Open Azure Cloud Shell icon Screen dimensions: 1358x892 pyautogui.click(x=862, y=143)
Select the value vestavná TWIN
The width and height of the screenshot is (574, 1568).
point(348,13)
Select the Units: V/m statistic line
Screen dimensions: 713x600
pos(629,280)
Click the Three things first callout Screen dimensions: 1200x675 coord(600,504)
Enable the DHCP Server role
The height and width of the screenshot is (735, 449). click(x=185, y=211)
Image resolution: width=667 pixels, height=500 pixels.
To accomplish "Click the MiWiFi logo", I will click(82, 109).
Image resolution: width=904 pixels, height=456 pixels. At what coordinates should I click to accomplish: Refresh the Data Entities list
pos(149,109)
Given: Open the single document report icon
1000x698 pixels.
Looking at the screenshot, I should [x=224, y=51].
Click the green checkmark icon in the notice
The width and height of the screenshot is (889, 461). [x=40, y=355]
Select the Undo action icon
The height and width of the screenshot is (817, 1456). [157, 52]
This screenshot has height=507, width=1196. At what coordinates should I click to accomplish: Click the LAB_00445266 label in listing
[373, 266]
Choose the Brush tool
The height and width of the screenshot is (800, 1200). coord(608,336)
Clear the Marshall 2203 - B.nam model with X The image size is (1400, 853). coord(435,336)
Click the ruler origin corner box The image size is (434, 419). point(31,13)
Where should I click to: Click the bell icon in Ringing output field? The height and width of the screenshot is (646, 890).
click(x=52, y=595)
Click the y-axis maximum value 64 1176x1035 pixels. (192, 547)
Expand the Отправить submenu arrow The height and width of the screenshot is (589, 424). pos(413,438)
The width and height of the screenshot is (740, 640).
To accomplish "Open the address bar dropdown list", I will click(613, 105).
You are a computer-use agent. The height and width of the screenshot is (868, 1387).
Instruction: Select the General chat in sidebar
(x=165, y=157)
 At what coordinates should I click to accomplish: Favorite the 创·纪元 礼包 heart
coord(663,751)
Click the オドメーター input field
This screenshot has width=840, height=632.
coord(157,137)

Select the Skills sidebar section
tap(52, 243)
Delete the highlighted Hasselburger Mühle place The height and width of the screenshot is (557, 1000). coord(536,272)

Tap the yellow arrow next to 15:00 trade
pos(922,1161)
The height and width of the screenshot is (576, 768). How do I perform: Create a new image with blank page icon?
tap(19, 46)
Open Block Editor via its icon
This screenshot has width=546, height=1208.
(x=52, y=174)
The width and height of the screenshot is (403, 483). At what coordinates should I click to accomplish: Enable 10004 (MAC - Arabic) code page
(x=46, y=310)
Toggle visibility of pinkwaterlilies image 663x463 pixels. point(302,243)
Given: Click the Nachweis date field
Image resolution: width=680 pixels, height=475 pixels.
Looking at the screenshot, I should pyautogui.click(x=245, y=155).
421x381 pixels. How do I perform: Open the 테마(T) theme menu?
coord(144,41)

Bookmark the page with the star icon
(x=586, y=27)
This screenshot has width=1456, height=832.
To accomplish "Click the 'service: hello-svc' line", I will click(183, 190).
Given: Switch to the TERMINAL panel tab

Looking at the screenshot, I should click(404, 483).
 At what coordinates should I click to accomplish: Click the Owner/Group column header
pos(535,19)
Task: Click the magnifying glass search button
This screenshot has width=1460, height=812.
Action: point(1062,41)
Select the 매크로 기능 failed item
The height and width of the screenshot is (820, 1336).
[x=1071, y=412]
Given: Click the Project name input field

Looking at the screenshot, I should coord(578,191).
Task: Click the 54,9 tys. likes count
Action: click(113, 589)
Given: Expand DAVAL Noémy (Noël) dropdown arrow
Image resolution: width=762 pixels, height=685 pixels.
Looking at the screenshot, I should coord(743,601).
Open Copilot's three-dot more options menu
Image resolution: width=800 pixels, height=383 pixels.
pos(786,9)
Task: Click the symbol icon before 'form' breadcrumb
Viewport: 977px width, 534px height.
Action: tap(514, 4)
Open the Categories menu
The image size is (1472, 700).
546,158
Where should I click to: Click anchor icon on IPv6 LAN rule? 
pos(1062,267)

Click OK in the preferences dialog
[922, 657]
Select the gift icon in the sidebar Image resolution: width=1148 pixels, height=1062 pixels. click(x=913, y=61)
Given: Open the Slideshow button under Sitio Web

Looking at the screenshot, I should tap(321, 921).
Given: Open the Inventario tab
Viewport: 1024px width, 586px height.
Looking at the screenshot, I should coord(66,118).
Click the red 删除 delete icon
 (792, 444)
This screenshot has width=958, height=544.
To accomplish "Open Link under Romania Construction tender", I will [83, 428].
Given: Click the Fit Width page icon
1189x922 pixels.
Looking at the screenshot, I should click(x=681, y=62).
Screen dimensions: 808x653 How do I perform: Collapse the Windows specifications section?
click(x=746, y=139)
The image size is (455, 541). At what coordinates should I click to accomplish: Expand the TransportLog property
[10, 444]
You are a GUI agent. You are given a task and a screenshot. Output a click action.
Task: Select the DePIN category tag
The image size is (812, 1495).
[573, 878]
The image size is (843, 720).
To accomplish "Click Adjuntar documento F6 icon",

* * * * * * *

_Task requirements_. Reproduce verbatim every line in the records above from the one containing "Click OK in the preferences dialog" down to the one containing "Looking at the screenshot, I should click(x=681, y=62).", including both of those lines.

_Answer for this exercise_.
Click OK in the preferences dialog
[922, 657]
Select the gift icon in the sidebar Image resolution: width=1148 pixels, height=1062 pixels. click(x=913, y=61)
Given: Open the Slideshow button under Sitio Web

Looking at the screenshot, I should tap(321, 921).
Given: Open the Inventario tab
Viewport: 1024px width, 586px height.
Looking at the screenshot, I should coord(66,118).
Click the red 删除 delete icon
 (792, 444)
This screenshot has width=958, height=544.
To accomplish "Open Link under Romania Construction tender", I will [83, 428].
Given: Click the Fit Width page icon
1189x922 pixels.
Looking at the screenshot, I should click(x=681, y=62).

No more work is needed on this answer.